Parties are required to attend the scheduled hearings on child support. The court may declare an order that assigns payment that is not appropriate, otherwise. A party can also be held in contempt of court if they avoid a hearing. Also, the parent does not have to consent upon the amount of child support at the office of child support. If wither one does not agree with how much is being recommended at the child support office, a court can determine the right amount.
Child Support is an Enforceable Order of the Court.
If either party ignores the child support enforceable decree, a court can use each and every legal means available to enforce the order, including wage assignments, wage garnishments, contempt of court decrees, and the seizure of the non-paying parent’s property by writ of execution.
Child support is not tax-deductible.
If you pay child support amounts, you cannot subtract those amounts from your income when you file your taxes.

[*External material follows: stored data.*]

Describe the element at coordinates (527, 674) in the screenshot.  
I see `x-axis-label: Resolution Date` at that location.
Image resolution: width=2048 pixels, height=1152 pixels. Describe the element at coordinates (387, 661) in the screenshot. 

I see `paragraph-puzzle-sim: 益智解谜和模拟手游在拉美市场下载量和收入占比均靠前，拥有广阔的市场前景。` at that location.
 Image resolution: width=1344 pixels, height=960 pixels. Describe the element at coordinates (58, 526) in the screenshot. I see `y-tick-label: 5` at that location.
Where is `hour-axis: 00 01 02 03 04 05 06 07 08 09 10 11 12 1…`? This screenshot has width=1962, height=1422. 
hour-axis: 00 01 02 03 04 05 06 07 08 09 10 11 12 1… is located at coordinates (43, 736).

In other words, child support payments are not deductible.
As well as if you receive child support amounts, you do not enter those payments as income when you file your taxes.
Select the Right Child Support Option!
Washington state law allows parents to make their own private agreement on how to jointly support their child but within specific broad parameters set in the law. The law makes it clear that parents have the right to reach private agreements outside of the courts to resolve any family disputes. The law gives more control to the parents as they can set their own terms.
When parents fail to enter an agreement about their child support dispute and go to a court to settle for them, then the case law and statutes law take effect. The law guides the judge on how to manage child support for the parents before them.